In the final years of his life, Drda was the editor-in-chief of Svět práce (The World of Work), which he founded in 1968. Drda fell out of favour after condemning the Warsaw Pact invasion of Czechoslovakia and the subsequent occupation, and was expelled from the Communist Party. He died on 28 November 1970 in Dobříš and was buried at a local cemetery. His funeral was attended by about two thousand people.

== Works ==

=== Prose ===
- Městečko na dlani (1940) - depicting the life of people from a small city named Rukapáň (based on the author's home city of Příbram), shortly before World War I.
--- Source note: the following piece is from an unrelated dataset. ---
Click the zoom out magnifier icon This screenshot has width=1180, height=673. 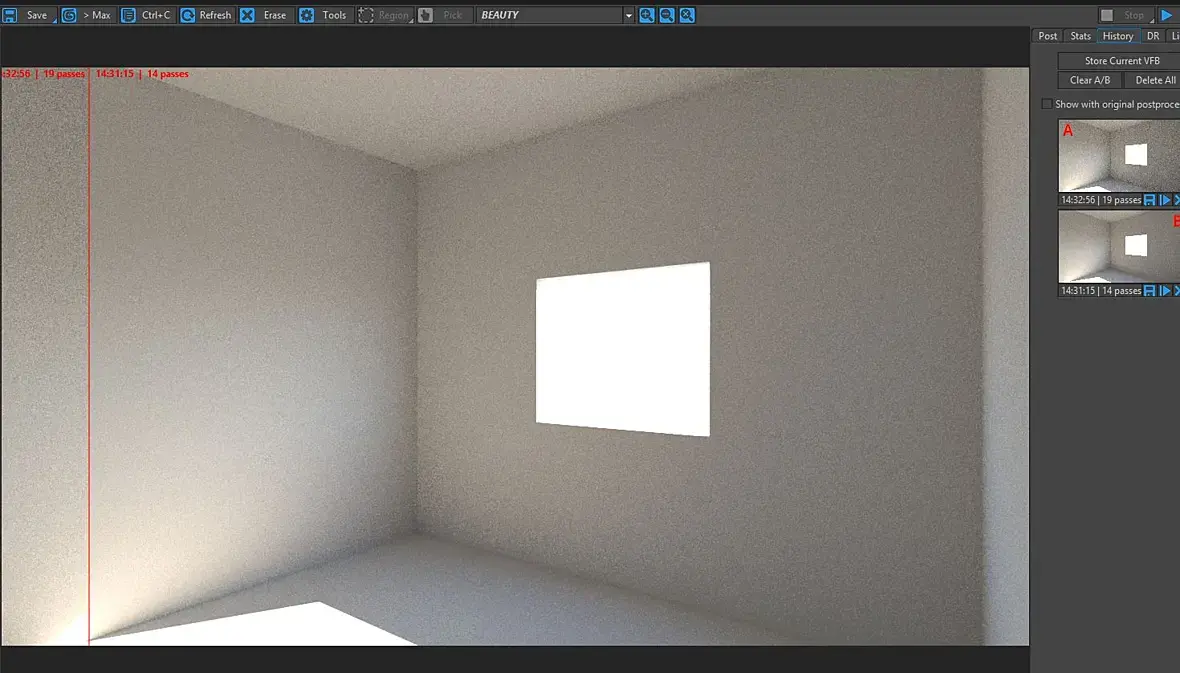(667, 15)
- Živá voda (1942) - a novel about the life of a rural boy, set in the post-war years.
- Putování Petra Sedmilháře (1943) - a novel about an orphan searching for his unknown father.
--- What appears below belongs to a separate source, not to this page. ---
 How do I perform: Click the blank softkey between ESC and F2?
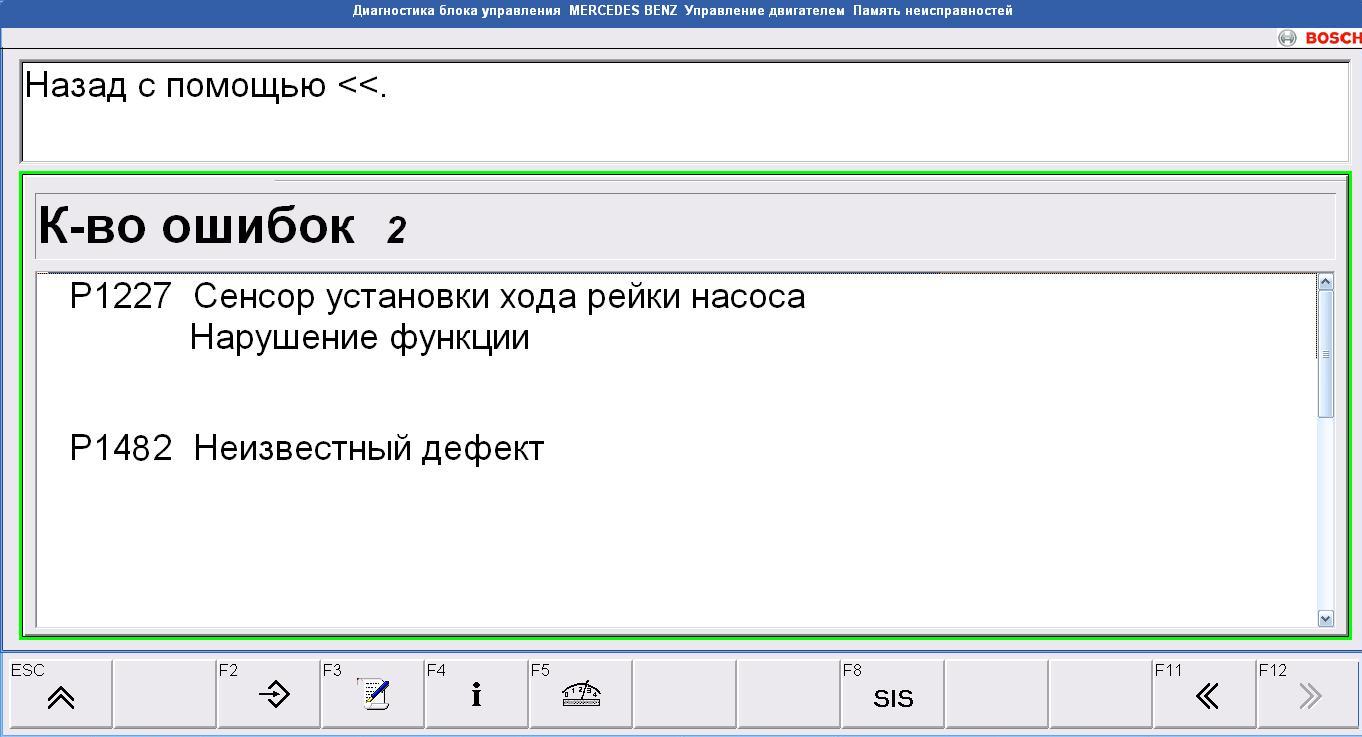165,694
- Svět viděný zpomaloučka (1943) - book edition of the committee from his work for Lidové noviny.
- Listy z Norimberka (1946) - a collection of feuilletons about the Nuremberg trials.
- Silent Barricade (Němá barikáda, 1946) - 14 short stories about Second World War (including Prague uprising and Liberation), first prose account of the Second World War in literature.
- Kuřák dýmky (1948)
- Krásná Tortiz (1952) - a collection of short stories, winner of the state prize for 1953.
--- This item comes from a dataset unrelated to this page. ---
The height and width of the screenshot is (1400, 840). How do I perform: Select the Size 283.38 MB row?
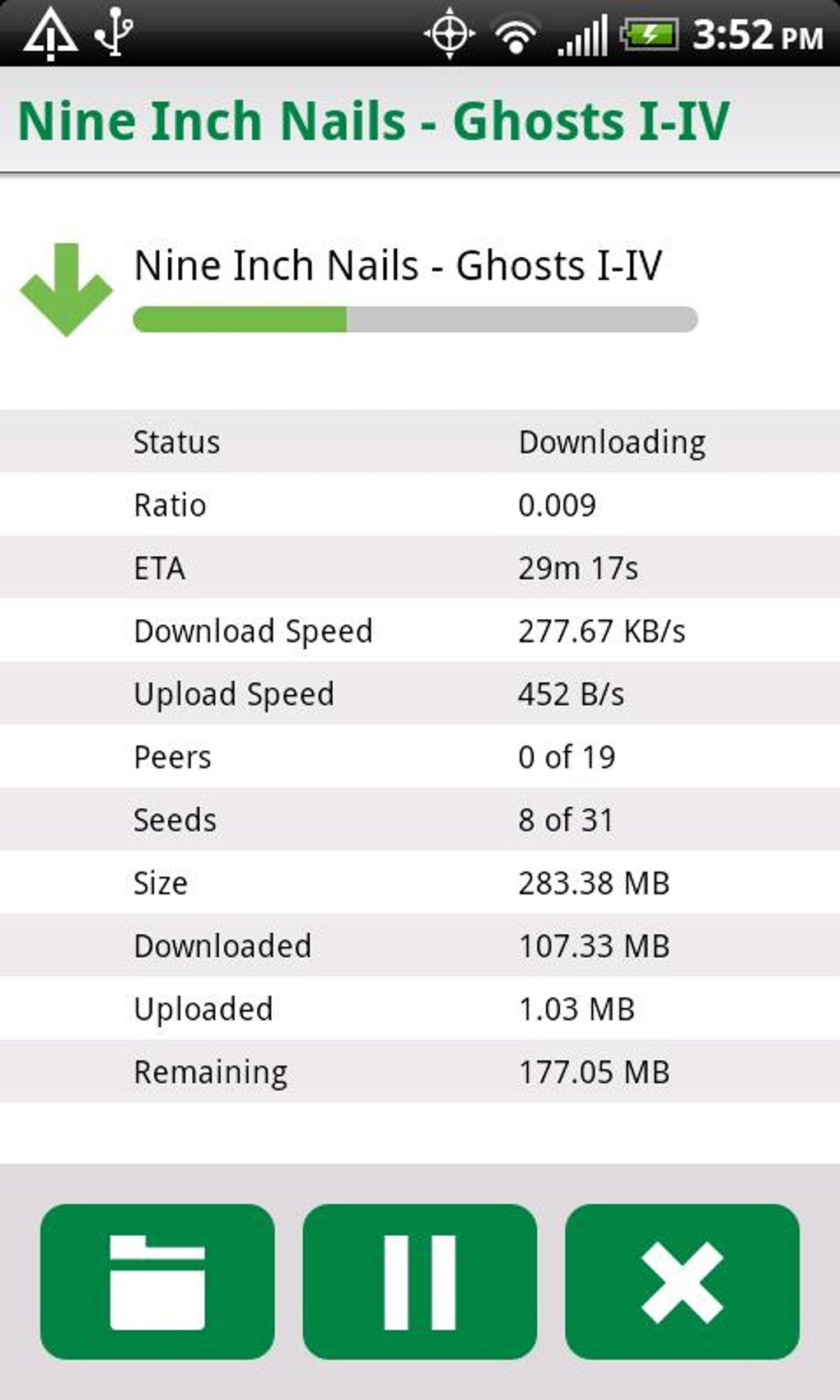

- Dětství soudruha Stalina (1953) - a biographical account of Joseph Stalin's life until the age of 16.
- Jednou v Máji (1958) - a youth novel about the defence of the Troja Bridge during the May Uprising.
- České pohádky (1959) - 12 folk tales with illustrations by Josef Lada
- Posvícení v Tramtárii (1972) - three fairy tales, published posthumously as Drda's last work.
- České lidové hádanky v podání Jana Drdy: pro čtenáře od 6 let (1984)
- Nedaleko Rukapáně (1989) - a collection of the author's short stories, published posthumously.
- Milostenky nemilostivé (1995) - a collection of essays written between 1939 and 1940.

=== Drama ===
- Magdalenka (1941) - a one-act comedy
- Jakož i my odpouštíme (1941) - a play about three talks
- Romance o Oldřichu a Boženě (1953) - a comic love story of two mechanical harvesters, Oldřich and Božena.
- Hrátky s čertem (Playing with the Devil, 1946) - a fairy-tale comedy, adapted into a 1956 film directed by Josef Mach starring Josef Bek, with animated decorations by Josef Lada. In 1979, another adaptation of the film was made in Poland, directed by Tadeusz Lis.
- Dalskabáty, hříšná ves aneb Zapomenutý čert (1960) - a comedy about eight pictures, adapted into a television film in 1976 by Jaroslav Novotný.
- Jsou živí, zpívají (1961) - a play about the Prague uprising

=== Scripts and story-writing for film ===
- Druhá směna (1940) - story
- Městečko na dlani (1942) - story, filmed in Ronov nad Doubravou
- Děvčica z Beskyd (1944) - script
- Znamení kotvy (1947) - story and script, a psychological romance
- Silent Barricade (Němá barikáda, 1949) - story and script; a war film directed by Otakar Vávra, about the battle for Prague at the end of World War II. Drda was awarded the 1949 state prize for the story.
- Playing with the Devil (Hrátky s čertem, 1956) - story and script
- Dařbuján a Pandrhola (1959) - story and script; 1960 fantasy film directed by Martin Frič
- Higher Principle (Vyšší princip, 1960) - story and script; drama film based on the eponymous short story from his book Silent Barricade (Němá barikáda) written in 1946. Set during the Nazi occupation, the story details the relationship between a group of students and their elderly Latin teacher.
- Golden Fern (Zlaté kapradí, 1963) - story, this fairy tale focuses on the themes of love, loyalty and betrayal.
- Princess Jasnenka and the Flying Shoemaker (O princezně Jasněnce a létajícím ševci, 1987) - story; a fantasy film directed by Zdeněk Troška and starring Michaela Kuklová and Jan Potměšil, based on a fairy tale by Drda. The film was shot in castles in Bohemia and Moravia. The film was later screened at film festivals and is a staple of national broadcaster TV Nova.